In our example, the original version turned out to be better.
This is a simulated conversion rate (Google Optimize's proprietary model) that communicates conversion rate limits over the long term.
When calculating this indicator, only those sessions that participated in the test, as well as the conversions associated with them, are taken into account.
Having studied the graphs of cumulative, or accumulated data, one can see the following picture. For example, the test lasted 14 days. If you build a graph based on cumulative data, at the point of the first day there will be metrics for this day, at the point of the second day - a set of metrics for two days, at the point of the third - a set for three.
Option 2 is consistently worse in terms of accumulated indicators than the original. At the beginning of the test, there were conversion fluctuations in both groups. The schedule stabilized only towards the end.
Shows the lower and upper bounds of improvements that are expected for this option. So, if you roll out Option 2 to the site, this will lead to a decrease in conversion by 40% in the worst case, and 23% in the best case relative to the conversion of the original.
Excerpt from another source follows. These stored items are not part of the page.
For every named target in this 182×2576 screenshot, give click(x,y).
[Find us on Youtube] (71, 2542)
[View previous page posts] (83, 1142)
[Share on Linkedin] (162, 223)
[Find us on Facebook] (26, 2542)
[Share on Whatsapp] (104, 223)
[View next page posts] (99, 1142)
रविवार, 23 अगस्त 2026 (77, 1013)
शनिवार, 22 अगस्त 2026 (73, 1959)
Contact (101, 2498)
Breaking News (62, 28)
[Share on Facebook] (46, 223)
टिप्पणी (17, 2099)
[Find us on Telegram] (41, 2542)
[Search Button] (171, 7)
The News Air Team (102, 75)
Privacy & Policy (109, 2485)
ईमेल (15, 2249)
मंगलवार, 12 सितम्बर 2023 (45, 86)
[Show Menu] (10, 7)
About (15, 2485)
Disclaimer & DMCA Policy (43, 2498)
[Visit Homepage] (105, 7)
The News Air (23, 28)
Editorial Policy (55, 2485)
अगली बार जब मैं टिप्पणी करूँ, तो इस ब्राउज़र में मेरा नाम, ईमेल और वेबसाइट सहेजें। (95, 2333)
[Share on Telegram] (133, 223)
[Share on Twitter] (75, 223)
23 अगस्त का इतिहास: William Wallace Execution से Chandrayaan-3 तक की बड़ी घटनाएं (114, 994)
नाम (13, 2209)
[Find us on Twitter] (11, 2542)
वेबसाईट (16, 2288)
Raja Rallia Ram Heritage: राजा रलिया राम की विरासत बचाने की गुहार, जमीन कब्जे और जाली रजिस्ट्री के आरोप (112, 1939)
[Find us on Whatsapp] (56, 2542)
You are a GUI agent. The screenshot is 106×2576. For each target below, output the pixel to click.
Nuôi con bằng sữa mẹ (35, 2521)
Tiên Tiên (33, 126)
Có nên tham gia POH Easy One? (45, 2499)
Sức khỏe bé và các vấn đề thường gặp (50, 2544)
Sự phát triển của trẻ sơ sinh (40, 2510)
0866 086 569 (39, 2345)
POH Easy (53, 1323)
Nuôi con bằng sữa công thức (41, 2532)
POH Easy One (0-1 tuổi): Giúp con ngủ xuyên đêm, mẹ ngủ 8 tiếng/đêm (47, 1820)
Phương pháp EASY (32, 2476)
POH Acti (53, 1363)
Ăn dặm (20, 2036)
Based on the results of the experiment, we can say that changes to the landing page will lead to a decrease in the overall goal conversion.
Yes, it happens that the proposed option does not work and worsens the performance. I remind you that the test is not carried out on 100% of the site traffic, but only on a small part of it, so this indicator of option 2 did not greatly affect the final conversion.
Thus, A/B testing helps to accurately measure the effect of the implemented change. Therefore, even if the hypothesis is not confirmed, do not despair. Just test new options to improve your performance targets.